Despite the fact that acne remains the most common diagnosis treated by dermatologists in the United States, there has been a lack of new chemical entities (NCE) to treat it. The last new drug molecule brought to the market to treat acne was topical dapsone gel in 2008. Moreover, it has been 40-plus years since a new oral antibiotic has been approved by the FDA for acne; minocycline received its approval in 1971 and doxycycline in 1967.
Sarecycline (Seysara, Almirall) received FDA approval for acne in 2018. Sarecycline is a once-daily, tetracycline-derived, small molecule designed and clinically tested for the treatment of moderate to severe acne vulgaris. It is indicated for the treatment of inflammatory lesions of non-nodular moderate to severe acne vulgaris in patients age 9 and older. It is notable that it is approved only for use in acne, and has not been evaluated for the treatment of bacterial infections. The drug has a weight-based dosing of 1.5mg/kg/day and is commercially available at 60mg, 100mg, and 150mg doses.

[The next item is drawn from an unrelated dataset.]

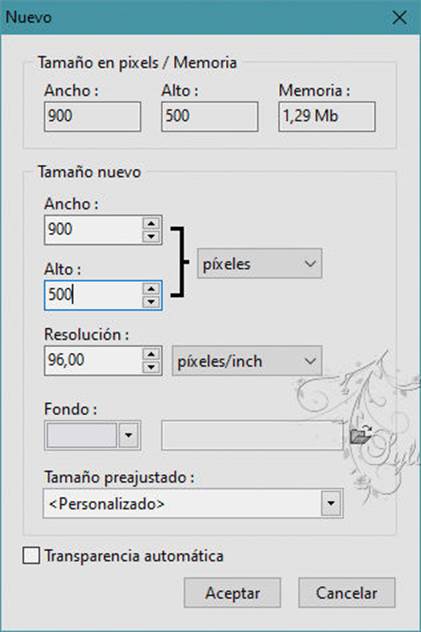The width and height of the screenshot is (421, 632).
Task: Close the Nuevo dialog window
Action: pyautogui.click(x=399, y=17)
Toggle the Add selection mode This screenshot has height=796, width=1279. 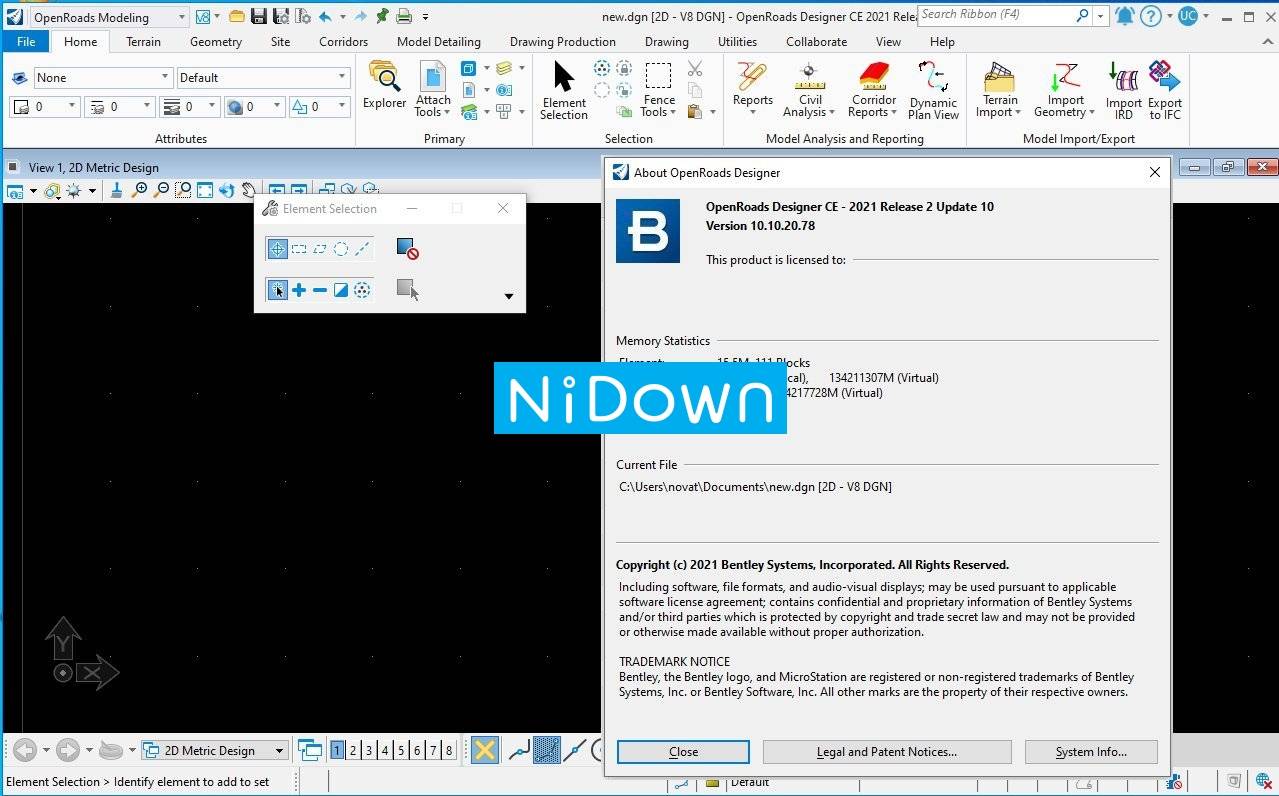[299, 290]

Oral antibiotics exert both antimicrobial and anti-inflammatory effects on the body. As such, they can affect the body’s microbiome and may promote bacterial resistance.1 To limit these effects, drugs with a narrow spectrum of microbial activity may be beneficial. The modified structure of sarecycline compared to other tetracycline antibiotics may explain its different pharmacologic properties. Sarceycyline has a more narrow antimicrobial spectrum, as compared to minocycline and doxycycline, with limited activity against enteric gram-negative bacteria. As a result, it may lead to less gastrointestinal microbiome disruption at the doses recommended for acne treatment.2
Clinical Trial Data
For FDA approval, sarecycline was evaluated in two, double-blind, randomized, placebo controlled Phase 3 studies. Patients were between the ages of 9 and 45 and had an Investigators Global Assessment (IGA) score of at least 3 or moderate acne. In addition, patients were required to have between 20-50 inflammatory lesions and no more than 100 non-inflammatory lesions, but not more than two nodules to be eligible. Standard washout periods for prior topical or oral medications were required prior to enrollment. Participants were randomized 1:1 to receive either 1.5mg/kg/day of sarecycline or placebo, dosed once daily for 12 weeks.

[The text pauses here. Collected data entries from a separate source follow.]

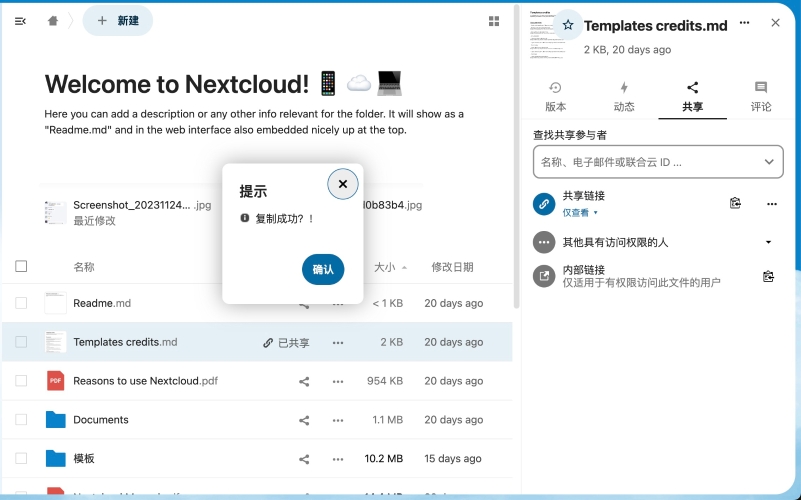This screenshot has width=801, height=500.
Task: Open the share participant search dropdown
Action: coord(768,161)
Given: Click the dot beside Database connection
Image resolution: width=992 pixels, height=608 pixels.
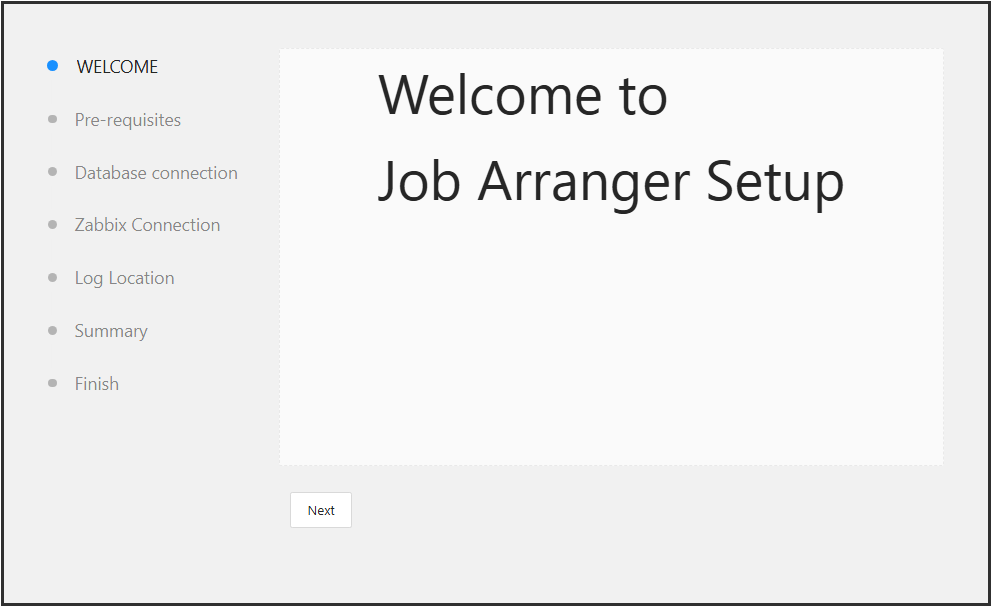Looking at the screenshot, I should [53, 171].
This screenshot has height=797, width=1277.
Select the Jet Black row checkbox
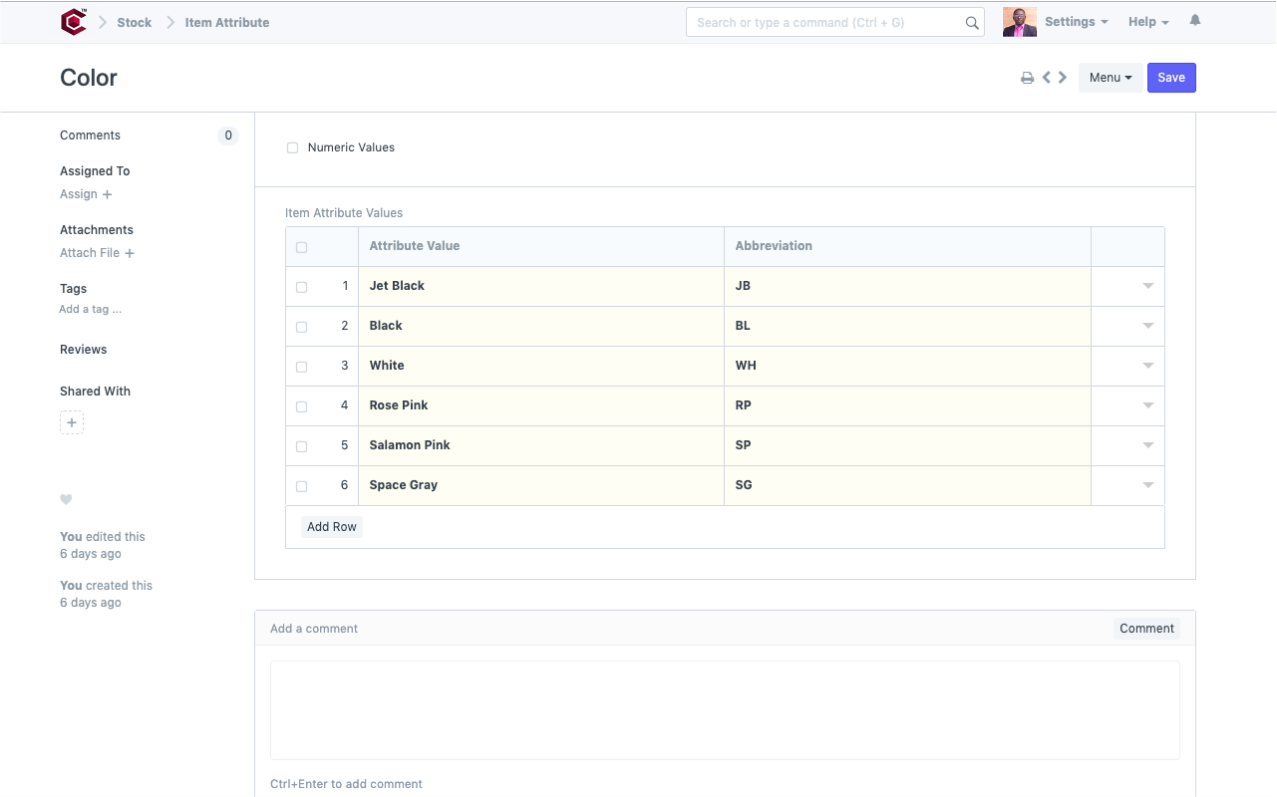coord(302,287)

Baseline demographics, including age, gender, and ethnicity, were well matched across the treatment arms of both studies. Patients had approximately 30 inflammatory and 43 non-inflammatory lesions across both arms of each study. The majority of patients (85.2 percent and 84.8 percent) completed the study.

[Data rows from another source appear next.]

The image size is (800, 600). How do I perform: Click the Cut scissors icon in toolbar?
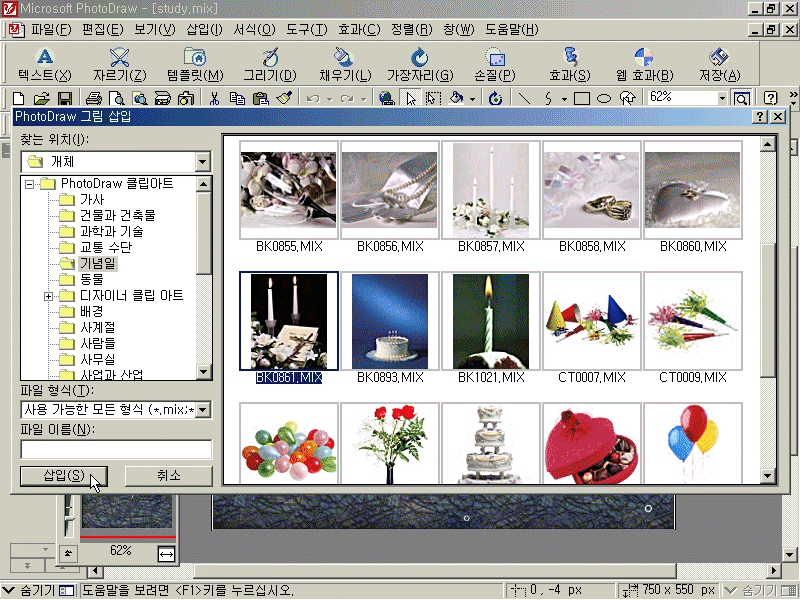(214, 98)
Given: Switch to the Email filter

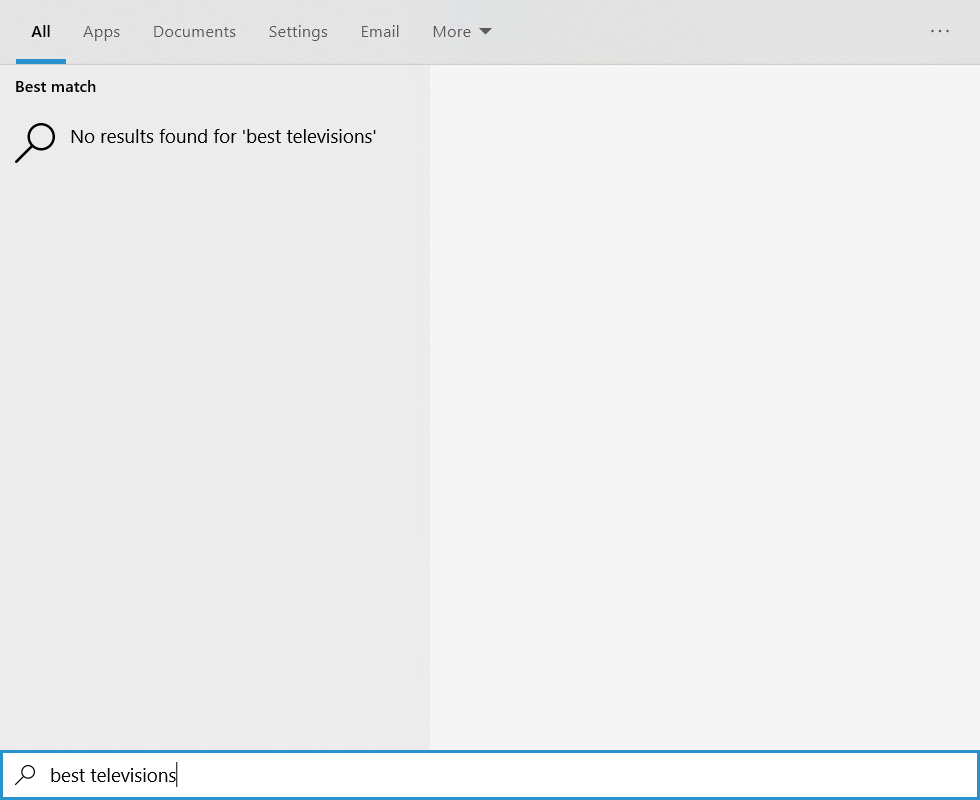Looking at the screenshot, I should tap(380, 31).
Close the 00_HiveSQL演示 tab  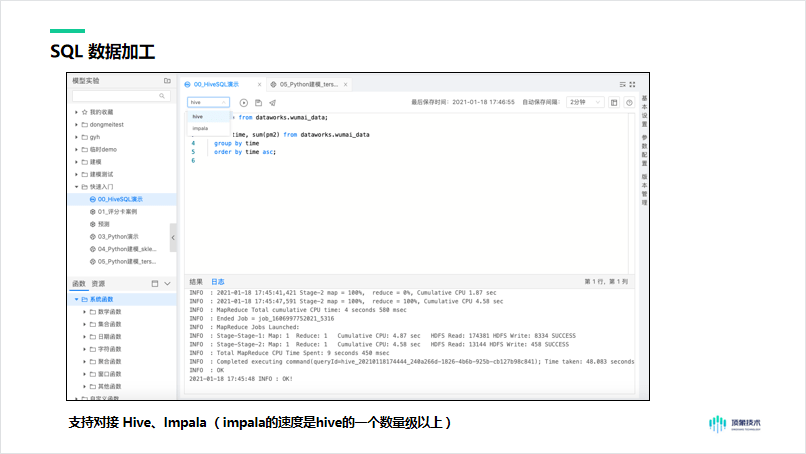259,85
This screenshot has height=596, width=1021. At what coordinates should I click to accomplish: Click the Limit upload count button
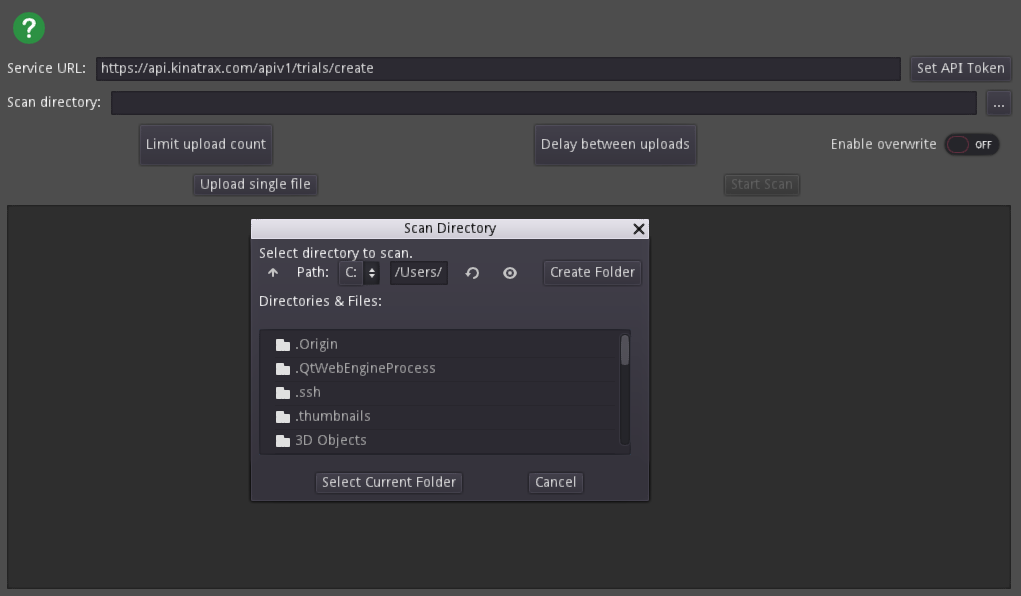click(206, 144)
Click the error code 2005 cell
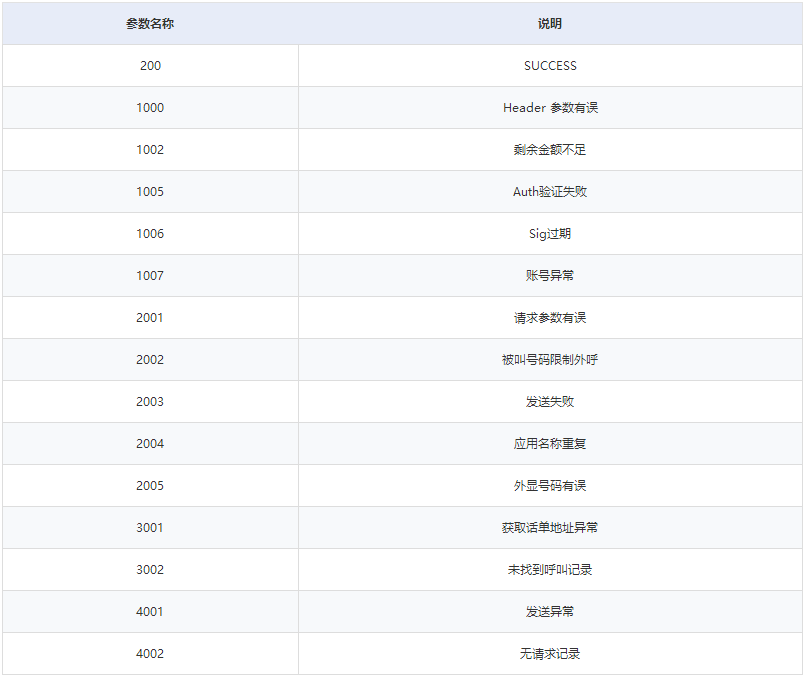The image size is (807, 678). click(x=150, y=486)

The primary endpoints in the trial were the treatment success rate and reduction in lesion counts at week 12. Treatment success was defined as at least a 2-grade improvement from baseline and a clear or almost clear IGA score at week 12. Statistically significant improvements were observed in both studies compared to placebo (21.9 percent and 22.6 percent vs. 10.5 percent and 15.3 percent, P<0.0001 and P=0.0038). Statistically significant reductions in inflammatory lesions were observed by week 3, and at week 12 there was a mean percent reduction in inflammatory lesions of 51.8 percent and 49.9 percent, respectively, for active treatment, vs. 35.1 percent and 35.4 percent, respectively, for controls (P<0.0001).
As part of the sarecycline pivotal trials, truncal acne was also evaluated. Patients who had acne on the chest and back with at least an IGA score of 2, or mild, were assessed. Statistically significant improvements were seen in both acne on the chest and the back at week 12 in patients taking sarecycline versus those on placebo.3
During the pivotal studies, the most common treatment emergent adverse events, occurring in at least two percent of patients, were nausea (4.6 percent vs. 2.5 percent), nasopharyngitis (3.1 percent vs. 1.7 percent), headache (2.7 percent vs. 2.7 percent), and vomiting (2.1 percent vs. 1.4 percent), and in the second study, nasopharyngitis (2.5 percent vs. 2.9 percent) and headache (2.9 percent vs. 4.9 percent). Vestibular side effects like dizziness and photoxicity occurred in less than one percent of patients receiving sarecycline. No other safety signals were detected in a 52-week safety extension study, and the drug demonstrated a consistent long-term safety profile.3
Sarecycline is the first NCE to be FDA approved for the treatment of acne in more than 10 years. With an indication down to 9 years of age, three available strengths, and once daily dosing, it offers a new treatment option for a variety of acne patients. The drug has proven effectiveness, with improvements in inflammatory lesions in as early as three weeks and efficacy in treating truncal acne. Finally, its consistent safety profile with a low incidence of GI, vestibular, and phototoxic side effects along with a narrow antimicrobial spectrum, make sarecycline a safe option, especially when treating patients for long periods of time.